C’est l’un des projets du siècle, il porte le nom d’un opéra célèbre. S’il voit le jour, le gazoduc Nabucco s’étendra sur 4000 kilomètres des fins fonds de la Turquie à l’Autriche. Son but: contourner la Russie et l’Ukraine afin de réduire la dépendance de l’Europe face à sa seule source d’approvisionnement en provenance de l’Est. On comprend donc que ce projet appuyé par Bruxelles et Washington déplaise profondément à Moscou qui a lancé un projet de gazoduc concurrent, South Stream. Qui gagnera ce combat de titans? Nabucco a-t-il vraiment du plomb dans l’aile, comme l’ont affirmé les observateurs que déconcertent les développements stratégiques au Moyen-Orient? Le point avec Christian Dolezal, chef de la communication du consortium Nabucco Gaz Pipeline International, basé à Vienne en Autriche.

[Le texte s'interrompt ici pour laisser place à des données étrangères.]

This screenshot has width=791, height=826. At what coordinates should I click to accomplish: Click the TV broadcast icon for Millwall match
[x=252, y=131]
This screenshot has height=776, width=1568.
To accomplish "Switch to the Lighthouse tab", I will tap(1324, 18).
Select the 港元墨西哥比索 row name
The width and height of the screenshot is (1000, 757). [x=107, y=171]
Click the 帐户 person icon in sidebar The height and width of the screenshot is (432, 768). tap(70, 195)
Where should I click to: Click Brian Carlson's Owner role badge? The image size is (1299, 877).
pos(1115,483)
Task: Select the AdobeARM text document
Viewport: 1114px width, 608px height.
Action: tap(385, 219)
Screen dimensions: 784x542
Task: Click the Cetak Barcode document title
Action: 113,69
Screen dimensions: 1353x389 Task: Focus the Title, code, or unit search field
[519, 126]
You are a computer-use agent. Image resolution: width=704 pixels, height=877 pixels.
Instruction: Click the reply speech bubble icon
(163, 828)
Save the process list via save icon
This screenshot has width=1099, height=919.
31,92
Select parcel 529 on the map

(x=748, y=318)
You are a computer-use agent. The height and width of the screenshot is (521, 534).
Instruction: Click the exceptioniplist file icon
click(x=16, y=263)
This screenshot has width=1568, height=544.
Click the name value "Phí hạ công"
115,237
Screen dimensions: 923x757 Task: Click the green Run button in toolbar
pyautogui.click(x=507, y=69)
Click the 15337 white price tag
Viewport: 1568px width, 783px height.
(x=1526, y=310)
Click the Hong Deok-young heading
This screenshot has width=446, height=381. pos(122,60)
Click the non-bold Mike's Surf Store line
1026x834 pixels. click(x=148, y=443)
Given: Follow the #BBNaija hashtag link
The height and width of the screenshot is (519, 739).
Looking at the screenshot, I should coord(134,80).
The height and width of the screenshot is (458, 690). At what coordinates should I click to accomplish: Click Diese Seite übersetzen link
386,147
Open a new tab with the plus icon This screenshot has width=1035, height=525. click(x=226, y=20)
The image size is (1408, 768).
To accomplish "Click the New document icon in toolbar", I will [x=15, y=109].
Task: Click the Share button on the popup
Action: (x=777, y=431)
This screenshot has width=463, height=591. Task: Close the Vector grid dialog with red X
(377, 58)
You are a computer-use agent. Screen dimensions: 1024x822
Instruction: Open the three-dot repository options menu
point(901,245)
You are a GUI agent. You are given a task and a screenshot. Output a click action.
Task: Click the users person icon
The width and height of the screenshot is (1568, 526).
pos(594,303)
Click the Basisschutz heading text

Où en est le projet de gazoduc Nabucco?
Christian Dolezal : Il avance. Le 8 juin 2011 un contrat bilatéral a été signé à Kayseri en Turquie entre le consortium international Nabucco et cinq pays de transit, la Turquie, la Bulgarie, la Roumanie, la Hongrie et l’Autriche. Ce texte est un pas très important car il fixe le cadre législatif pour les infrastructures qui seront mises en place afin de réaliser le projet. Ce dernier reste ouvert à d’autres partenaires, soit dit en passant.
Quand commencera la construction du gazoduc?
En 2013. La fin des travaux est prévue en 2017.
2017, c’est trois ans de plus que ce que prévoyait le calendrier initial. Pourquoi ce retard?
La question du transport est complexe. Nous voulons aussi nous assurer que le gazoduc ne démarrera pas à vide. Il faut régler des problèmes liés à l’approvisionnement car il est prévu que le gaz provienne de trois régions, l’Azerbaïdjan, le Turkmenistan et l’Irak. Le plus grand potentiel vient de ces pays. La balle est dans leur camp.
Vous parlez de l’Irak, donc de la frontière du Kurdistan. Les risques politiques ont-ils été mesurés?
Oui, les risques ont été évalués. Dans la mer Caspienne se trouvent les plus grandes réserves de gaz au monde, en partie non explorées, c’est pourquoi nous misons sur l’Azerbaïdjan et le Turkménistan. Par contre nous avons abandonné l’idée de nous fournir en Iran, du fait de ces mêmes risques politiques, justement.
Certains prétendent que la Turquie n’appuie que mollement le projet Nabucco. Vous confirmez?
Non, la Turquie appuie totalement le projet. Un autre atout de Nabucco est que ce projet dispose du soutien indirect des grandes «majors» du pétrole, Socar, BP, Total, le groupe norvégien Statoil qui sont actionnaires du gisement off-shore de Shah Deniz II en Azerbaïdjan.
Le financement de Nabucco est-il assuré?
Le projet est soutenu par la Banque européenne pour la reconstruction et le développement (BERD), la Banque européenne d’investissement (BEI) et l’IFC, une entité de la banque mondiale. Nous attendons également des contributions d’agences de crédit à l’exportation et de banques privées.
Les banques suisses seront-elles de la partie ?
Pas pour l’instant. Les discussions avec les banques privées n’ont pas encore commencé.
Il y a quand même l’inconnue russe. La Russie semble partie très fort avec son projet South Stream qui devrait transiter par la Serbie. Des experts affirment qu’il n’y a pas de place pour deux gazoducs concurrents…
C’est une autre question complexe, je l’admets. South Stream est important pour la Russie, Nabucco l’est tout autant pour l’Europe. Dépendre d’une seule source n’est pas bon pour l’indépendance énergétique. Pour nous le principe de la libre concurrence est prioritaire. A cela s’ajoute un élément nouveau, d’ordre environnemental. Le drame de Fukushima a montré qu’il convient de diversifier les sources d’énergie et le gaz en est une de choix. Les données ont changé depuis quelques années. Aujourd’hui il existe un marché pour plusieurs pipelines. C’est pour cela que Nabucco sera réalisé.